Selectively expand our activities into the retail segment

Our marketing strategy is focused on supplying the local market and exporting crude oil and refined products to end-users, including refineries and wholesalers in order to improve our margins. We are focused on increase our market participation in crude oil and refined products in the Far East . We are currently opening new markets for our products, such as China. We continue to selectively evaluate entering into retail markets in Colombia and abroad by seeking strategic partners or acquiring existing operations. Our 2008-2015 Strategic Plan contemplates investments of approximately US$3 billion in the retail sector.

Our principal export markets for the first six months of 2008 were: the US market, which accounted for 59%; Far East 12%; Aruba 8% and the Dominican Republic 7%. We sold 69% of our exports to end-users. Currently we maintain short-term crude oil supply contracts with Valero, ConocoPhillips and Tesoro Refining, as well as supply contracts for refined products with Refineria Dominicana de Petróleo S.A., Glencore and Berkshire, and a natural gas supply agreement with PDVSA.

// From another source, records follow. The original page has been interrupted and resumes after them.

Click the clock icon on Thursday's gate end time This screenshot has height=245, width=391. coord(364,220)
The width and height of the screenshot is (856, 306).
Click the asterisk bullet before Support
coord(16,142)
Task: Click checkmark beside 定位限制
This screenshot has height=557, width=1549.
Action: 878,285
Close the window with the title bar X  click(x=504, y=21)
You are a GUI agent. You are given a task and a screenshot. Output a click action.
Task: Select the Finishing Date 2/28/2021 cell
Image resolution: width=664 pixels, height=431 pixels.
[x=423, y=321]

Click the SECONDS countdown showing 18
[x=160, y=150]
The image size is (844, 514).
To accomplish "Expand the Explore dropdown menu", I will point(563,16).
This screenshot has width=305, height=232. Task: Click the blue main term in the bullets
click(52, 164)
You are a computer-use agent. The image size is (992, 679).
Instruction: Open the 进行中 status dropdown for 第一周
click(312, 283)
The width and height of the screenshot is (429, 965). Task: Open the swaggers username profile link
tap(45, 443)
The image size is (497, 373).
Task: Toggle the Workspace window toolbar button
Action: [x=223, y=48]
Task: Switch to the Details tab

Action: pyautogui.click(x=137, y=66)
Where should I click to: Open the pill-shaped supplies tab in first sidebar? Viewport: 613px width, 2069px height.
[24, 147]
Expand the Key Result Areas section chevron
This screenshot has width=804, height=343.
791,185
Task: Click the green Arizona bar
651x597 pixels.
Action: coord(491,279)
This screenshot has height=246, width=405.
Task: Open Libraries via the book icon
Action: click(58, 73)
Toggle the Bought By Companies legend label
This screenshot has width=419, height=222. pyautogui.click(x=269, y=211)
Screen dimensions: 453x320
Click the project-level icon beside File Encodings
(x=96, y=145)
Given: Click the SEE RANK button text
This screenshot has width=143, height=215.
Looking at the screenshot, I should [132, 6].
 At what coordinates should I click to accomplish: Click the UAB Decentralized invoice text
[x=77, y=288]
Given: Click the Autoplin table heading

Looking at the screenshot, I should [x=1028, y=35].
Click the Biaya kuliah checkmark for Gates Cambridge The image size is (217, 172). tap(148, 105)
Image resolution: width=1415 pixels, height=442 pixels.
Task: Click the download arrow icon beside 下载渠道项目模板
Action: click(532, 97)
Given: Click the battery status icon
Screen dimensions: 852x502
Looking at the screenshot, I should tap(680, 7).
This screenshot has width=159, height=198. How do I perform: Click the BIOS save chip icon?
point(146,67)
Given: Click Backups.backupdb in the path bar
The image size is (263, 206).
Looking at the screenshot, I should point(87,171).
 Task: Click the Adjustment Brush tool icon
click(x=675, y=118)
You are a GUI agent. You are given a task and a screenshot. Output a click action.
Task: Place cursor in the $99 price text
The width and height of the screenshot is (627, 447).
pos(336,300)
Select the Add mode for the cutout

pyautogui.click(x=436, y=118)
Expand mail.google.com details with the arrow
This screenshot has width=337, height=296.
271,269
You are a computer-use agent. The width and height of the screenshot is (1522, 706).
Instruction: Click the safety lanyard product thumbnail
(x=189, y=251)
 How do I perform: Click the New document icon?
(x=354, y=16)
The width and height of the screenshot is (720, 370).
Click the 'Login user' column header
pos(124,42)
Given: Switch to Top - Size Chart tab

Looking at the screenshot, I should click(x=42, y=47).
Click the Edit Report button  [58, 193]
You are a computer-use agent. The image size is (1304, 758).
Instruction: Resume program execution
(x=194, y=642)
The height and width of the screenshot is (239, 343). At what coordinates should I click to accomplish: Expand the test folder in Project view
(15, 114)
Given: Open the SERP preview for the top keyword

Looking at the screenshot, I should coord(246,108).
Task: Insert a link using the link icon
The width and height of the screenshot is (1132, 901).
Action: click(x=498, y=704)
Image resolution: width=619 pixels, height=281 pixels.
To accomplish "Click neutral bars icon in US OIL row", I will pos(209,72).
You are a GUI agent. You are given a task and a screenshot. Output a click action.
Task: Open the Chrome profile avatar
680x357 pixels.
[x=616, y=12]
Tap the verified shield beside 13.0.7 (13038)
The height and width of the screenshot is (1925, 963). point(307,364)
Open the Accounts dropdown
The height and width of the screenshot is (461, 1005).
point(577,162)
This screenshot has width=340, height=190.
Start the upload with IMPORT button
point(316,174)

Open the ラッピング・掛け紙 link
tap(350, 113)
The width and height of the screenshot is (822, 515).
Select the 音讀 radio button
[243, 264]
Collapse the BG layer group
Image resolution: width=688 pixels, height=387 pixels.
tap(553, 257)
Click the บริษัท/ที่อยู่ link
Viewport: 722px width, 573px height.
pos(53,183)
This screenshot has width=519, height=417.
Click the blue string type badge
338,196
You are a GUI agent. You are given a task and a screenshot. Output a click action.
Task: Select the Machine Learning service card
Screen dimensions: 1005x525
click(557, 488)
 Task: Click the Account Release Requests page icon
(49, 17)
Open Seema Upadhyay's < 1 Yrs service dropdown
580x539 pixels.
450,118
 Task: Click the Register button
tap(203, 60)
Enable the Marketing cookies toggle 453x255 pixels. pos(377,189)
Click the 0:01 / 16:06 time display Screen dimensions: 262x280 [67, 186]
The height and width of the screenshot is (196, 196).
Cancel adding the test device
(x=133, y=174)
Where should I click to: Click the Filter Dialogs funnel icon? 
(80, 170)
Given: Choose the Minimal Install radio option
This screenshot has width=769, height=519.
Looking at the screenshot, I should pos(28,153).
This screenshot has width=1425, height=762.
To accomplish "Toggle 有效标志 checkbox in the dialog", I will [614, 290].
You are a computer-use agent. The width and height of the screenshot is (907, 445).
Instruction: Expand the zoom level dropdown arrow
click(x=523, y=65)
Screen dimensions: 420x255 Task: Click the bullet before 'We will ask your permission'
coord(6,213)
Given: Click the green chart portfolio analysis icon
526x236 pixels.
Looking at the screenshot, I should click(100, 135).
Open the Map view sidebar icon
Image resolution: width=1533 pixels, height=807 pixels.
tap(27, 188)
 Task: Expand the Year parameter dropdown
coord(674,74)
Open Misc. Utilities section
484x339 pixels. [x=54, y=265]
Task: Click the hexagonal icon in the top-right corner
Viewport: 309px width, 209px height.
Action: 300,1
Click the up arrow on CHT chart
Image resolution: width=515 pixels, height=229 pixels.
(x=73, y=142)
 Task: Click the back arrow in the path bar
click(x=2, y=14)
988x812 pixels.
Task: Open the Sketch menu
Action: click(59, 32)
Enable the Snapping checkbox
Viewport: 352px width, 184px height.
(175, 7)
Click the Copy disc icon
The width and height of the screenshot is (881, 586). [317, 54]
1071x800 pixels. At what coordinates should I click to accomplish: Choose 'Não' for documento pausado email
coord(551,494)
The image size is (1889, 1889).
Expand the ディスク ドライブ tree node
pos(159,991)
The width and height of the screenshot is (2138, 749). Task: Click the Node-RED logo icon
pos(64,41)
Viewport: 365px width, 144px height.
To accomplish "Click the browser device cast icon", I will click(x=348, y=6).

Based on our natural gas production growth projections we expect to increase our sales by focusing on deliveries of compressed natural gas for motor vehicles and industrial users, which have high demand.

Others

Expand our operations in the renewable energy market

We intend to participate in the renewable energy market in Colombia with local investors with whom we have undertaken the development of a refinery to process palm oil for bio-fuels. Our plan calls for investment of US$570 million in these initiatives. See Item 4B— “Business Overview— Environmental Matters.”

Capital Expenditures

Our consolidated capital expenditures during 2007 amounted to Ps$3,036,962 million compared to Ps$1,862,934 million in 2006 and Ps$1,254,144 million in 2005. The most significant increase in our capital expenditures has been in our exploration and production segment which increased 105% in 2007 to Ps$2,678,684 million from Ps$1,309,361 million in 2006, and 93% in 2006 when compared to Ps$678,940 in 2005. We plan to meet our budgeted capital expenditures primarily through existing cash on hand and cash from operating activities. We may be required to access the local and international capital markets in the future to fund our capital expenditure program.

At May 31, 2008, our subsidiary in Peru had made capital expenditures of approximately US$21 million; our subsidiary in Brazil had made capital expenditures of approximately US$6 million and our subsidiary in the Gulf of Mexico had made capital expenditures of approximately US$44 million. These capital expenditures were funded by our own resources. All expenditures include project evaluation, payments to advisors, operation expenditures and costs associated to assignment of exploration blocks.

Business Overview

We are a vertically integrated oil company operating in Colombia and overseas. We are majority owned by the Nation and our shares trade on the BVC under the symbol ECOPETROL. We divide our operations into four

 

 

25

 


business segments that include exploration and production; transportation; refining; and marketing of crude oil, natural gas and refined-products. As part of our strategic plan, on December 24, 2007, we entered into an agreement for the purchase of Propilco which we completed during the second quarter of 2008. Propilco is the main polypropylene supplier in Colombia and the first resins producer in the Andean region, Central America and the Caribbean. We are the largest corporation in Colombia, as measured by assets, sales, net income and net worth, and we play a key role in the local energy supply market. Exports of crude oil and refined-products accounted for approximately 25% of Colombia’s total exports in 2007, of which our exports accounted for 44%.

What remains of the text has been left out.